### Excerpt provided
++++++++++++++++++++
In 2015, world leaders took another promising step forward when they agreed to the 2030 Agenda for Sustainable Development. Many of the Sustainable Development Goals advance the social-protection imperative. For example, Target 3.8 aims to “achieve universal health coverage, including financial risk protection, access to quality essential health-care services, and access to safe, effective, quality and affordable essential medicines and vaccines for all.” Target 10.4 calls for countries to “adopt policies, especially fiscal, wage and social protection policies, and progressively achieve greater equality.”
But, as the COVID-19 crisis makes clear, not nearly enough progress has been made. If the pandemic has a silver lining, one hopes that it spurs governments to expand access to health services, sickness benefits, and unemployment protection. After all, evidence shows that such spending has a larger positive multiplier effect on the economy than other measures (such as tax reductions for higher-income earners, extension of credit to first-time homebuyers, and some corporate tax provisions), and can support social and political stability.
Of course, there is still the question of how to pay for it. The ILO estimates that, for developing economies, the average financing gap for implementing an adequate social-protection floor is equivalent to 1.6 percent of national GDP. For low-income countries, that gap is much larger: around 5.6 percent of GDP. They are unlikely to have enough fiscal space to close that gap on their own.
++++++++++++++++++++
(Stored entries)
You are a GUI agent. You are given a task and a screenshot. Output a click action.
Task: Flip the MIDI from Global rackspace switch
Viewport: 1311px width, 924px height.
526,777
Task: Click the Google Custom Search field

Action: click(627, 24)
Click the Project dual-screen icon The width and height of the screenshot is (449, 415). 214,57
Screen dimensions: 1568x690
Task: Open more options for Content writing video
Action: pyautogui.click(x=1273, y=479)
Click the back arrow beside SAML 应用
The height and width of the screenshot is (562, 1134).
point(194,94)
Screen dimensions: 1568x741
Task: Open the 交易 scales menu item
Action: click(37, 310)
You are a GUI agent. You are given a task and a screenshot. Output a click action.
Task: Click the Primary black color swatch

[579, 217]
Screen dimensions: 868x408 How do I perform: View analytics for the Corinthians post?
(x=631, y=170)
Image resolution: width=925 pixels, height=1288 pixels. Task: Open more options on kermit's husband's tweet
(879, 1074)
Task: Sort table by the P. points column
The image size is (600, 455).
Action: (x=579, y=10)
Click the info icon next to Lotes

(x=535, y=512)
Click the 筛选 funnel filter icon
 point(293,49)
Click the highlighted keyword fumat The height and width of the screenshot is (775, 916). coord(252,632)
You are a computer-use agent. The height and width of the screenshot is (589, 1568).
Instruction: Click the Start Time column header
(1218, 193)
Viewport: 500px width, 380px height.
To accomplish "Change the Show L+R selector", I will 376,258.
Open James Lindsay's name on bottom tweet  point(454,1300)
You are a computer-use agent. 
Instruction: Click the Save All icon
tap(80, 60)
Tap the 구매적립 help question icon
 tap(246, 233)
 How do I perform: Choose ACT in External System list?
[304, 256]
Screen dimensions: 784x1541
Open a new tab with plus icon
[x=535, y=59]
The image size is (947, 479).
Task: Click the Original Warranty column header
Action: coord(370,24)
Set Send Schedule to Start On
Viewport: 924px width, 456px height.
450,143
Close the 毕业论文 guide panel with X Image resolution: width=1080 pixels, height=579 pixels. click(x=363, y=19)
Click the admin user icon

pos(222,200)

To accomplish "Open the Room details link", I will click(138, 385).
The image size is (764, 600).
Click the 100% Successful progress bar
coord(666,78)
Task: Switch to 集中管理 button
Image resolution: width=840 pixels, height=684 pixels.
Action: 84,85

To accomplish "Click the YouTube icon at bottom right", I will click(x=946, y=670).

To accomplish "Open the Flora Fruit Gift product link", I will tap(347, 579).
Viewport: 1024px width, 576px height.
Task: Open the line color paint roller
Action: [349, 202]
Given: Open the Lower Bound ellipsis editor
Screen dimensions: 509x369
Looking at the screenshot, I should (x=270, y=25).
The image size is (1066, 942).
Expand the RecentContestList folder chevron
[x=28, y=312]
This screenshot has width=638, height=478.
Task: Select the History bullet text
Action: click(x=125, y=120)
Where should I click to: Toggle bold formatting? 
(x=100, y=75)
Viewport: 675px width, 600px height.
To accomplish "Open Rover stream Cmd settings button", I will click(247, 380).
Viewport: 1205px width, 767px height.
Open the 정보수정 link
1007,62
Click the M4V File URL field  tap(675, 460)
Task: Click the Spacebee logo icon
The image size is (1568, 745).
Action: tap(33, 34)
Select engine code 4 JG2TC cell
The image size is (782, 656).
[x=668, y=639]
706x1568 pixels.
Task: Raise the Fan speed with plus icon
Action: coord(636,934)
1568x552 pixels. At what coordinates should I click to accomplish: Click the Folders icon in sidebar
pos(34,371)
++++++++++++++++++++
### Your task
Pick up the passage on social protection and the Sustainable Development Goals right after its final sentence and carry it forward.

### Task answer
Yet the world has never been as wealthy as it is today. Pandemic-induced recession or not, we can mobilize the necessary resources. To this end, countries should implement corporate-tax reforms aimed at ensuring that multinationals contribute their fair share to public coffers. Progressive income and wealth taxes, as well as policies to reduce illicit financial flows, would also help.
But these measures would take time to have an effect, and with the pandemic already disrupting economic activity and decimating incomes and demand, speed is crucial. In the immediate term, both developed and developing countries need more flexibility for deficit financing and concessional international borrowing to support investments in social-protection systems.
Many governments—particularly in countries with health-care systems funded by social contributions or taxes—are already increasing spending, in order to ensure access to necessary services during the COVID-19 crisis, including by integrating prevention, testing, and treatment measures into benefit packages. South Korea, for example, conducts thousands of COVID-19 tests each day in government-funded drive-through testing centers.
Moreover, a number of governments have ramped up economic support to households and businesses. France, Hong Kong, Ireland, and the United Kingdom have extended sickness benefits to quarantined or self-quarantined workers. Germany and the Netherlands are offering partial unemployment benefits to workers whose hours have been cut due to plummeting demand.
Similarly, China, France, Portugal, and Switzerland have broadened eligibility for unemployment benefits to include workers at businesses that have been ordered to close temporarily, while Australia, China, and Portugal have expanded social assistance for vulnerable populations. And many countries—such as China, France, and Thailand—have delayed deadlines for social-security and tax payments.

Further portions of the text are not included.